Return the items below word for word, starting with the first line and going on through the line with "Action: pos(1252,106)". Leave the pictures out of your answer.

(RECORDS SUPPLIED)
^^^^^^^^
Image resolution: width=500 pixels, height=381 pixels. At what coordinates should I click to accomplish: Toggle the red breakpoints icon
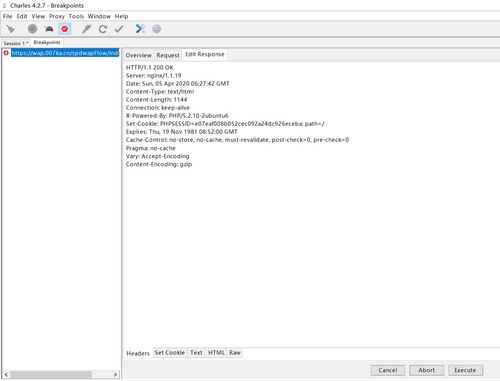pos(65,29)
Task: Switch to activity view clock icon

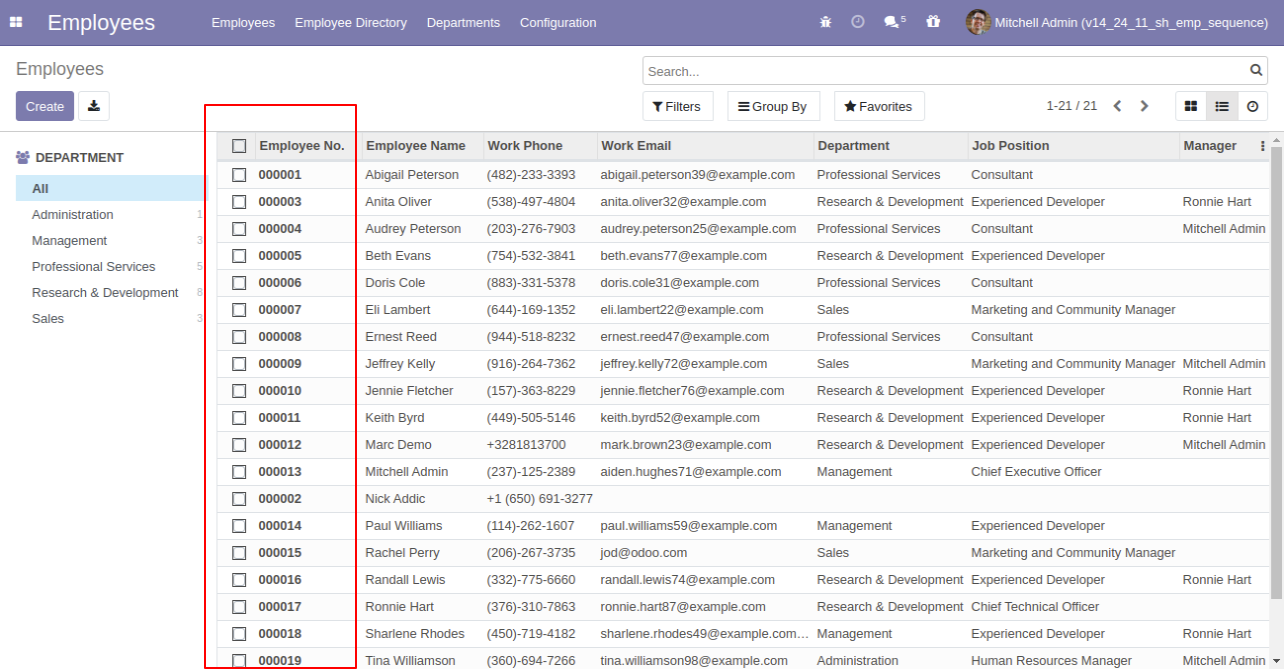Action: pos(1252,106)
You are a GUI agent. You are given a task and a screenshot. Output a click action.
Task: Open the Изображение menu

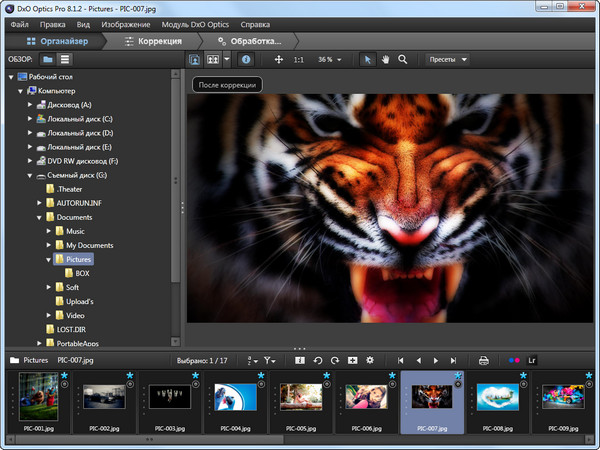click(125, 23)
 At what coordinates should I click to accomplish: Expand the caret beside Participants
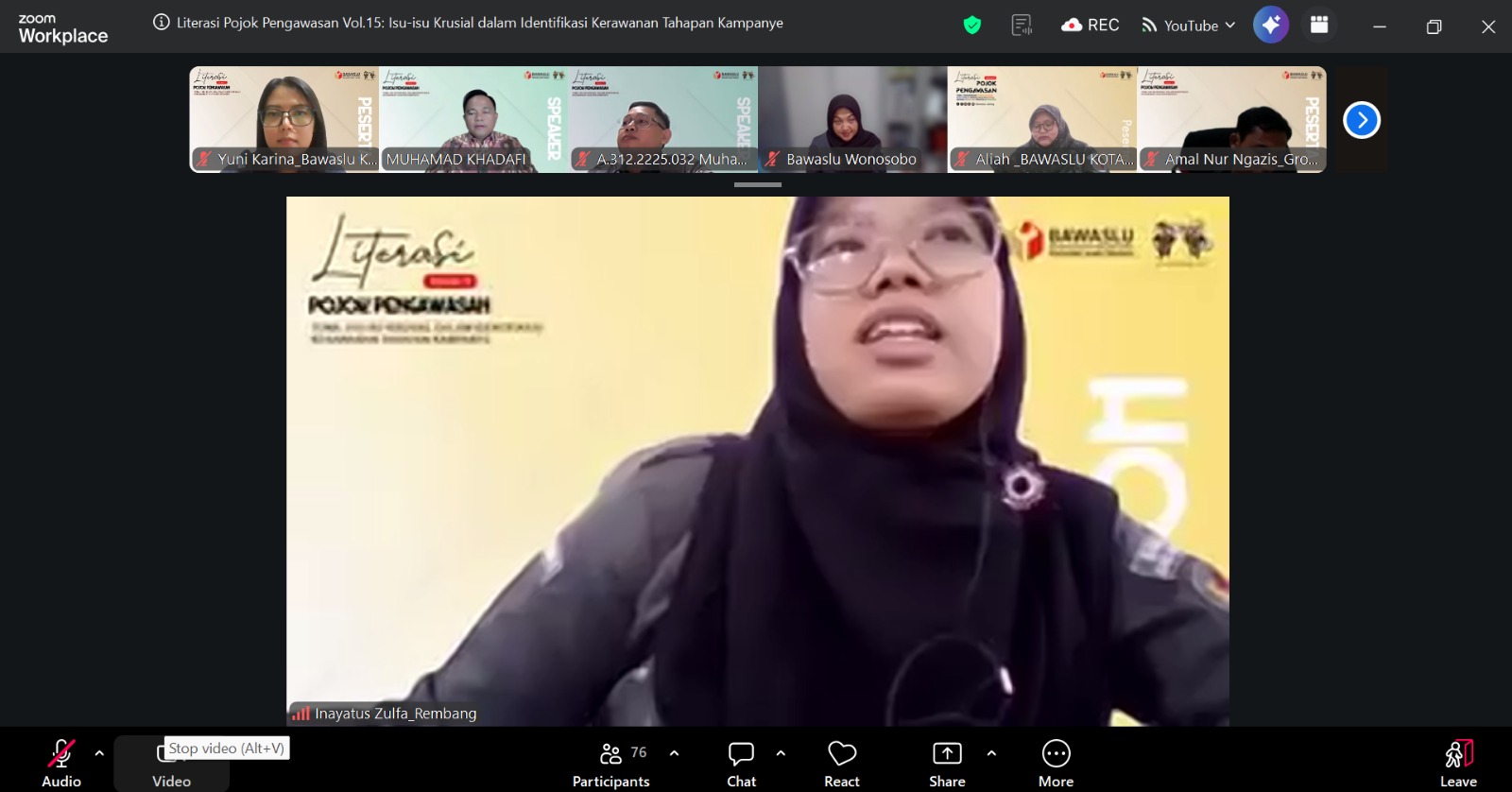pyautogui.click(x=674, y=753)
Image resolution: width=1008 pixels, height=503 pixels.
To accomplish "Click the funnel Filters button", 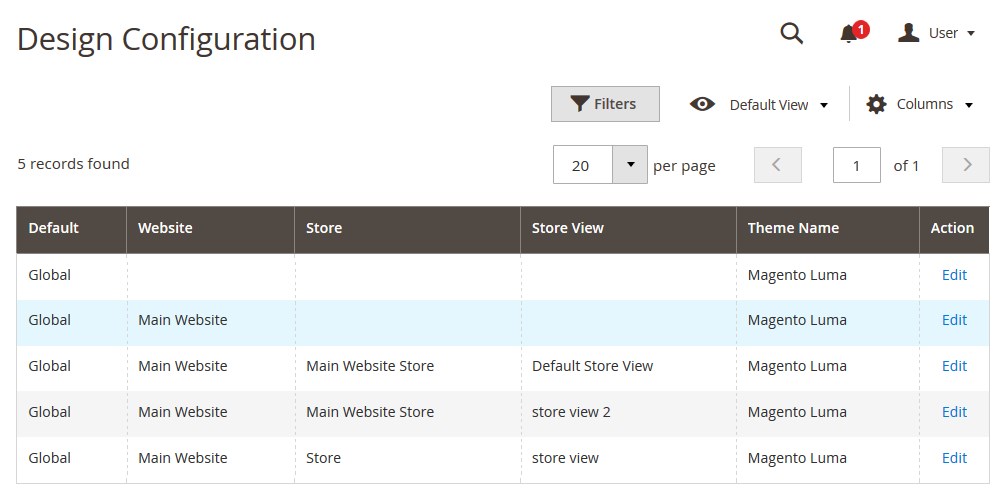I will coord(605,104).
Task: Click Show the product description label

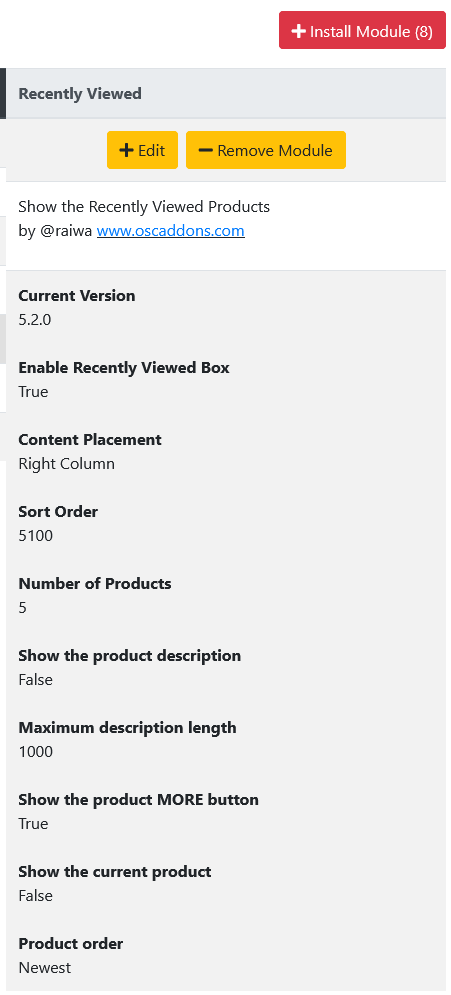Action: (x=129, y=656)
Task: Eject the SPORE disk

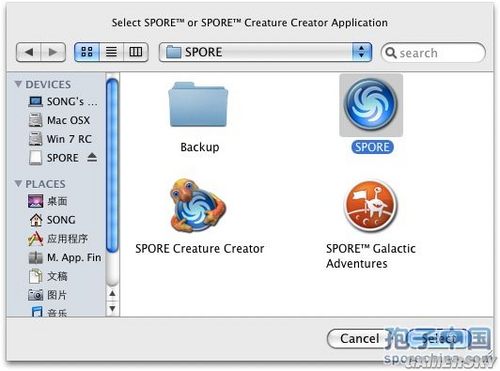Action: (92, 157)
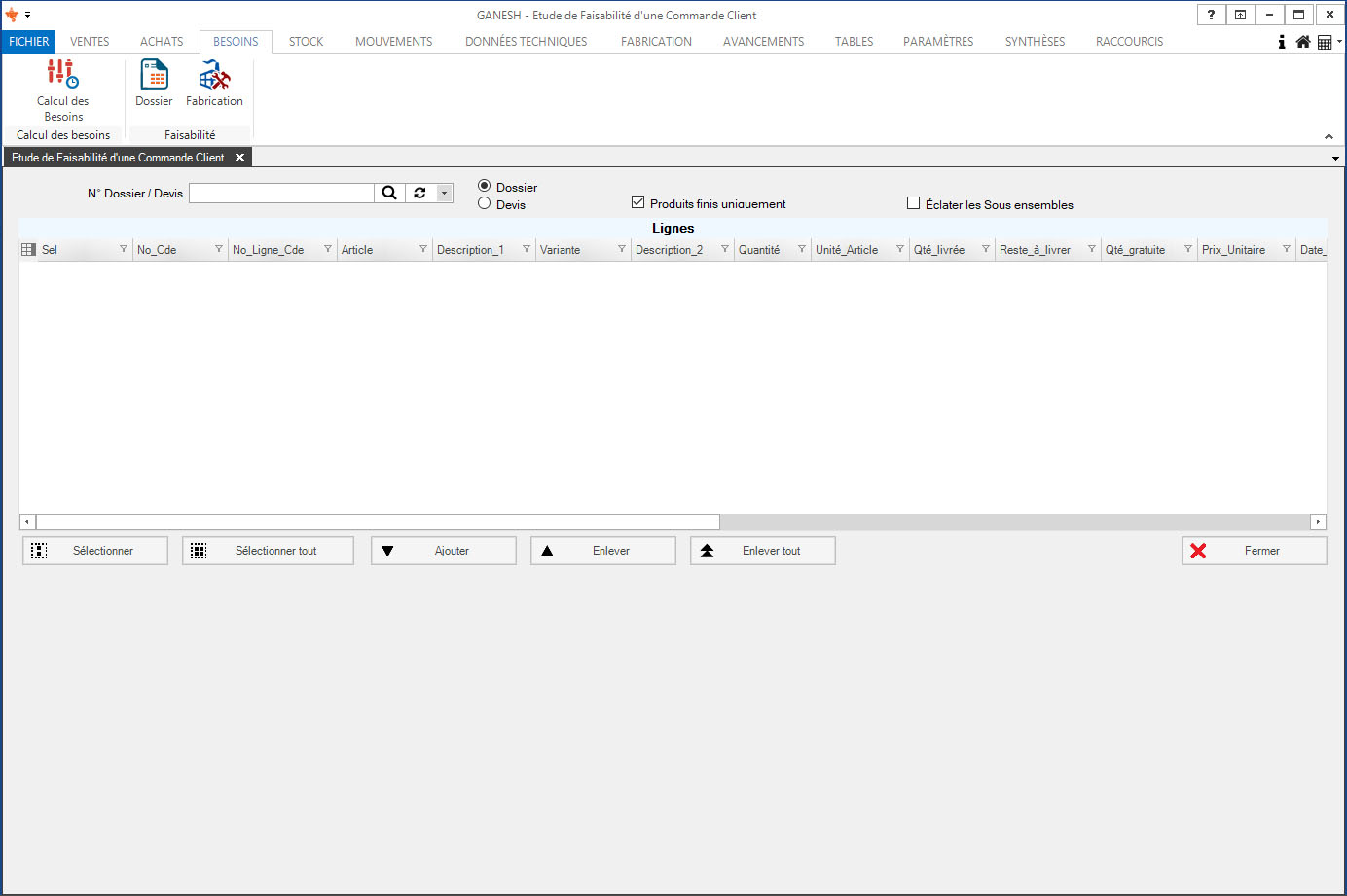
^^^^^^^^
(OUTPUT BELOW)
Image resolution: width=500 pixels, height=381 pixels. At what coordinates should I click to accomplish: Toggle the red breakpoints icon
pos(65,29)
Task: Switch to activity view clock icon

Action: pos(1252,106)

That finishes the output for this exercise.